Peter is a highly experienced, much travelled and now retired senior academic. He had a second career as a Technical Director in an international public policy consultancy. He retired from full-time work in 2011 to become a carer at home for his wife Ros who suffers from dementia. In September 2017 she was admitted to full-time residential care and he returned to writing and research.
Over 40 years as an academic at the Universities of Queensland, Manchester and finally Liverpool, Peter covered the full spectrum of HE roles. He left Higher Education in 2001 as Professor of Urban Geography, Head of the Department of Geography and Dean of the Faculty of Social and Environmental Studies.
For over 20 years Peter supplied academic expertise on local development and employment to the European Commission and to the OECD. He was an expert on the Digital Transformation and Governance project for (European Commission JRC) and on Future Work and Local Skills Policy (OECD – LEED).

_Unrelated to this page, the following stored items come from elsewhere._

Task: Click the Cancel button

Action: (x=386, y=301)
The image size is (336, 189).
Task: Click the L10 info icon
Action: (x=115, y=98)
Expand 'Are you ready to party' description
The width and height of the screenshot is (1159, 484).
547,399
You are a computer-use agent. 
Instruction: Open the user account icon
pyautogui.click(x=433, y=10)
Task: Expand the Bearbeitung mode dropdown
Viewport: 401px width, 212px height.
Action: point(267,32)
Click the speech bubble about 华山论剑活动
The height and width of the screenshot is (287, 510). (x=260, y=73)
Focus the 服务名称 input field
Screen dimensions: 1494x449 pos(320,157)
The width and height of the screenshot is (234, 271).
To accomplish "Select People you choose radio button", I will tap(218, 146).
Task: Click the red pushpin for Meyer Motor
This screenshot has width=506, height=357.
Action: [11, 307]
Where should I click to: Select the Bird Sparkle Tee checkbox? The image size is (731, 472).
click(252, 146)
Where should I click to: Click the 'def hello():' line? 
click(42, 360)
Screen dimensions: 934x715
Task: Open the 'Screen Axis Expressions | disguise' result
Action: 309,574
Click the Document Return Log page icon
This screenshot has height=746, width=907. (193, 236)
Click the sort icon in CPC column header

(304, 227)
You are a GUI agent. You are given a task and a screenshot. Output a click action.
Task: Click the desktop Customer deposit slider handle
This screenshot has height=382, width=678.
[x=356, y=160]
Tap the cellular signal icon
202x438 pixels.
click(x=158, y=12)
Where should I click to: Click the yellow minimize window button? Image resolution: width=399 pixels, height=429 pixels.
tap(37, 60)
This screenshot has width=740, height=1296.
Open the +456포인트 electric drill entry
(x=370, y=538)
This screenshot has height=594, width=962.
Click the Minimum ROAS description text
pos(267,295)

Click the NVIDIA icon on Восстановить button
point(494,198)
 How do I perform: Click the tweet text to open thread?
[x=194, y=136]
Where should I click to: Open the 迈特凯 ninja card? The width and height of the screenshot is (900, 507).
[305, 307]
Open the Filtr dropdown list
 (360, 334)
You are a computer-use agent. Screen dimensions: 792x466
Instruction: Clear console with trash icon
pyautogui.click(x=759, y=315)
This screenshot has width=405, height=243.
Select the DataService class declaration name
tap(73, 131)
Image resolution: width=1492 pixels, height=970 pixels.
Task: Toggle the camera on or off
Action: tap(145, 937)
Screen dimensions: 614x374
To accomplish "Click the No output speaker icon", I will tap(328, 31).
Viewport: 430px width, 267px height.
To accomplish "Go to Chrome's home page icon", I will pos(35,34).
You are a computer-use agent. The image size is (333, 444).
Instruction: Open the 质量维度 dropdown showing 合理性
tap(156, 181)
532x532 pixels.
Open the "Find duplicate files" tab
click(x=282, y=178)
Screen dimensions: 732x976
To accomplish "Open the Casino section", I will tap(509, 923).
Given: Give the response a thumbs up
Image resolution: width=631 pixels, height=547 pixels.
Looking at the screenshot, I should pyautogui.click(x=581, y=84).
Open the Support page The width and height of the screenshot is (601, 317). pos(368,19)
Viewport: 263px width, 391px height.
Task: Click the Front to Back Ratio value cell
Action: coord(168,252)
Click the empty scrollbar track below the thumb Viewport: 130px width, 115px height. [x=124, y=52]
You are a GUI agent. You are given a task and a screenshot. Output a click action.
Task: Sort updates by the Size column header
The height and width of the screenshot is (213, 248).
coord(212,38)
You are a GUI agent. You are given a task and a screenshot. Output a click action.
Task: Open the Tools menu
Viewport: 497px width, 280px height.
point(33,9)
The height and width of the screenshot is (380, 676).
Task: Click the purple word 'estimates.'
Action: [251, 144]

Written output over a long academic career included Location in Space and Modern Western Society (co-authored with Peter Dicken) and over 100 academic papers. Interests shifted over time but were always in the broad fields of local economic development, the social economy and local skills policies.
Peter started his own private consultancy business – Peter Lloyd Associates in 2001 – before being head-hunted to join Ecorys UK (part of Dutch-based international consultancy Ecorys) as a Technical Director. Peter went on to establish the company’s European Policy Division and was its first Director from 2005-2008. He also had a special role as coach on strategy-making for the company. Most professional consultancy work was for the European Commission on local employment, education and skills and innovation policy. He left the company in 2011 to care for his wife.
Peter’s recent activity has been dominated by writing on Covid (see https://peter-lloyd.co.uk) and his work as a Public Advisor for the NIHR funded ARC NWC. These programmes take a focus on health inequalities – dovetailing with a career-long interest in improving the well-being of the poorest people in the poorest locations.